[[ Records provided open ]]

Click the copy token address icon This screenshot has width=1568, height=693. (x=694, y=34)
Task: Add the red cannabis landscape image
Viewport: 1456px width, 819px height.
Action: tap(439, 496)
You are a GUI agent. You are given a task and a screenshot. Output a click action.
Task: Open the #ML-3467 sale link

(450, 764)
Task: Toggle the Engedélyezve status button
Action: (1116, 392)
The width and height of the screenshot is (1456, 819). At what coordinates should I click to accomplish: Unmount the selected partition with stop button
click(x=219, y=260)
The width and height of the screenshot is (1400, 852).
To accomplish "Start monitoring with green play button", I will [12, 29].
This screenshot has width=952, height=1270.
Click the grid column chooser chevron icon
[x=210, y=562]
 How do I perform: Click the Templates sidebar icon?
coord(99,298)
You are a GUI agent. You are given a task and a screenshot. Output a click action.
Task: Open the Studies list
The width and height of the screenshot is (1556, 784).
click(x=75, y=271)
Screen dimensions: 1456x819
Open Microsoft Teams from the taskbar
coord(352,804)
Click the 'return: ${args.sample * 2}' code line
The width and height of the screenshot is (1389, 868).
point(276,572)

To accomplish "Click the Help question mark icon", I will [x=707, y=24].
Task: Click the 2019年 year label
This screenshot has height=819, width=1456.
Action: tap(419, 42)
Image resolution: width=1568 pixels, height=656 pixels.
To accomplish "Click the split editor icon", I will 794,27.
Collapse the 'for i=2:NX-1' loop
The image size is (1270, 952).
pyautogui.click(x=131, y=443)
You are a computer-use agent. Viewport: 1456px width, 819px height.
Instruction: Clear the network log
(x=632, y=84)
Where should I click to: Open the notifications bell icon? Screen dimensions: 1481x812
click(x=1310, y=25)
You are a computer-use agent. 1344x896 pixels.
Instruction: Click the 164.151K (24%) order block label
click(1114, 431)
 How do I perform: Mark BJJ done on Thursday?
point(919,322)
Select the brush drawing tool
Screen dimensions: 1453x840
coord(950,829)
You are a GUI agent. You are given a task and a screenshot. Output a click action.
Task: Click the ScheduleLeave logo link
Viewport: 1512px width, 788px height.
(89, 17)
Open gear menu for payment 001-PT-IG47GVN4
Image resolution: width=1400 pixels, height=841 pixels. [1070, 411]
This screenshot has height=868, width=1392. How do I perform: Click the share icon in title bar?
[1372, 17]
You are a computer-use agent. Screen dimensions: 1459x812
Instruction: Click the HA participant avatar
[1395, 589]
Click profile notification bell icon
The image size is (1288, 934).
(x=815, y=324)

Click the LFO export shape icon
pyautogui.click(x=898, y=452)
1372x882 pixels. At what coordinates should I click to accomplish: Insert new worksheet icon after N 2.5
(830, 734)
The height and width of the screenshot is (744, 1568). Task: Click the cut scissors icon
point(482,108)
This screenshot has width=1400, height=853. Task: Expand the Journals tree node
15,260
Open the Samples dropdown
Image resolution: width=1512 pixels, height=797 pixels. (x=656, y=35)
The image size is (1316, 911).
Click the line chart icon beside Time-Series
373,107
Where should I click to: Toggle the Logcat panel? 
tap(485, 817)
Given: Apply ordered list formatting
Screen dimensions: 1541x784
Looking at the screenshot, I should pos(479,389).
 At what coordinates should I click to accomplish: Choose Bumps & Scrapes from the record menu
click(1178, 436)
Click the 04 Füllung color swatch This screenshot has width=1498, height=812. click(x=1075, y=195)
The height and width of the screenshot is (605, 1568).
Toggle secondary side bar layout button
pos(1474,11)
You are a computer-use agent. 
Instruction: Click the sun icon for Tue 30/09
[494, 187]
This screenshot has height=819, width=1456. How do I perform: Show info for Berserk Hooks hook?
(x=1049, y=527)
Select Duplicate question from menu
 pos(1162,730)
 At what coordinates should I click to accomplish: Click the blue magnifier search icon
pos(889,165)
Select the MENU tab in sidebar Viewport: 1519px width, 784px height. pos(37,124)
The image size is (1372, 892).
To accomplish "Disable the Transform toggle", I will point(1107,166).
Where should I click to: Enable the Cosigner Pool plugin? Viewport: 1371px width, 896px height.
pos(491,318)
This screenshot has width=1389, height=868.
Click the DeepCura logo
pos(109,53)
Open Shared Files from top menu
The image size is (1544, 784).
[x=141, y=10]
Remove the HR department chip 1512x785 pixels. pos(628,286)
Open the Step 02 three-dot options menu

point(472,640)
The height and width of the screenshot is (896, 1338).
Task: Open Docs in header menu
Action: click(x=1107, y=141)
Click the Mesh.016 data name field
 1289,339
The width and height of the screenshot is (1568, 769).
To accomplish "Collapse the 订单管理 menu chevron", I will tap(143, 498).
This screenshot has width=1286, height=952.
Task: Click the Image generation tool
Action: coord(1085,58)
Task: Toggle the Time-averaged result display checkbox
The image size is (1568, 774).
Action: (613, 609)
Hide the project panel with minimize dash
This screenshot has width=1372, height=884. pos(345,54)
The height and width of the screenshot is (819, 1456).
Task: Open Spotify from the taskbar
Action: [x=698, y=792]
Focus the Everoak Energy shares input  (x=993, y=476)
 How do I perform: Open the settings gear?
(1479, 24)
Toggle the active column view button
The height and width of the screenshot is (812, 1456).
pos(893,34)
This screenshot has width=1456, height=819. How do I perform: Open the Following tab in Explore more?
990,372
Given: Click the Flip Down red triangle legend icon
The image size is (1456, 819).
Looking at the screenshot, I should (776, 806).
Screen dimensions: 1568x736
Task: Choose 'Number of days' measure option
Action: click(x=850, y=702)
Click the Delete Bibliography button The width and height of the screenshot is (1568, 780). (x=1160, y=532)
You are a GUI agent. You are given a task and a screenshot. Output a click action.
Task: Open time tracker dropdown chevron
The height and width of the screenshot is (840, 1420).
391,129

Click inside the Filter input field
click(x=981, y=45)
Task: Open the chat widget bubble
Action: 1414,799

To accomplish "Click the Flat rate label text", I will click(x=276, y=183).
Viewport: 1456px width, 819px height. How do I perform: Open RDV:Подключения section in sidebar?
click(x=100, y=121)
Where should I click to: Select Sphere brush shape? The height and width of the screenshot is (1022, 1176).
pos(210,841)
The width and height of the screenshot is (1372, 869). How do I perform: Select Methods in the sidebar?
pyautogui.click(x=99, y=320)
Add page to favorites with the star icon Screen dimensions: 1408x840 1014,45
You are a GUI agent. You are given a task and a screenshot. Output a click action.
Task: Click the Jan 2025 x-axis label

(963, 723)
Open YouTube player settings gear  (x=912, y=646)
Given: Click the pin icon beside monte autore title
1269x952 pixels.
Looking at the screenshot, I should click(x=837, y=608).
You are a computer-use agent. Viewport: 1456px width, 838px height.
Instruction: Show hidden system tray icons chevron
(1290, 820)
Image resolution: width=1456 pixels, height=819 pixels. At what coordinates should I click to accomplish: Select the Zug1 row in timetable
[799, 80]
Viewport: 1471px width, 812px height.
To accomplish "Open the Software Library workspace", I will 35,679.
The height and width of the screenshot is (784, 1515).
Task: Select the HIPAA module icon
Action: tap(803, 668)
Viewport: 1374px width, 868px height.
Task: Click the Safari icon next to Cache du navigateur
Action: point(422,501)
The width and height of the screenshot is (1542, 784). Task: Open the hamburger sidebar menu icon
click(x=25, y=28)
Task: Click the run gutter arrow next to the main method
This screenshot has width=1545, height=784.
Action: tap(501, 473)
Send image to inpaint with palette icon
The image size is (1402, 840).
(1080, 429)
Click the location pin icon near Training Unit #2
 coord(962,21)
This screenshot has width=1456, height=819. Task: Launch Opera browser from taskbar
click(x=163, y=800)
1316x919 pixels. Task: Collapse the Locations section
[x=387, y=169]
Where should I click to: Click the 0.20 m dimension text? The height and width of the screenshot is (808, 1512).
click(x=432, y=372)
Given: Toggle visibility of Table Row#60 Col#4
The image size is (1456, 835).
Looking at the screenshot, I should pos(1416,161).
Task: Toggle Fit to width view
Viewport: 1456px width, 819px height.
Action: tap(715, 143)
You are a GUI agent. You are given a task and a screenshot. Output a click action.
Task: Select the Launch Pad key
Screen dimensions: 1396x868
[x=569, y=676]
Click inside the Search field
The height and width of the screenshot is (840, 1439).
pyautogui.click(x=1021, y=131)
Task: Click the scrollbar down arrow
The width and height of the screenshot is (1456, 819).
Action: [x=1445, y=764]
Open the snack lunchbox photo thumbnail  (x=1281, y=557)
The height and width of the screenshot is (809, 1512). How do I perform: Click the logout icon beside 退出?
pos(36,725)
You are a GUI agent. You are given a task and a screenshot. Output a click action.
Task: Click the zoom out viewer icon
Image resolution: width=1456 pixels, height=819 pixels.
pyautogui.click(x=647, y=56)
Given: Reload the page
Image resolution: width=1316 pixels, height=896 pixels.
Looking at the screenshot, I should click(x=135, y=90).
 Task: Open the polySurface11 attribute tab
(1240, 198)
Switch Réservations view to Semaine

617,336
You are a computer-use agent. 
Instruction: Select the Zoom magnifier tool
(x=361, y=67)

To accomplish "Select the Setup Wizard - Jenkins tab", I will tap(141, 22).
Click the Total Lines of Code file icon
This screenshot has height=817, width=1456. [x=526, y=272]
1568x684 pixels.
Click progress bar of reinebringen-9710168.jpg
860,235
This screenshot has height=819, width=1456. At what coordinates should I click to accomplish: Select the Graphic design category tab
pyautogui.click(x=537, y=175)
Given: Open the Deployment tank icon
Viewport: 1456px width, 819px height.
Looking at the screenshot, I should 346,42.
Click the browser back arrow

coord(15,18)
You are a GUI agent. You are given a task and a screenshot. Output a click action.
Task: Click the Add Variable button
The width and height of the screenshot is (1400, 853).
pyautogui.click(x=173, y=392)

[[ Records provided closed ]]

• _Task brief_
Using only the data above, copy out the lines that include the word "page".

• _Exercise solution_
Add page to favorites with the star icon Screen dimensions: 1408x840 1014,45
Given: Reload the page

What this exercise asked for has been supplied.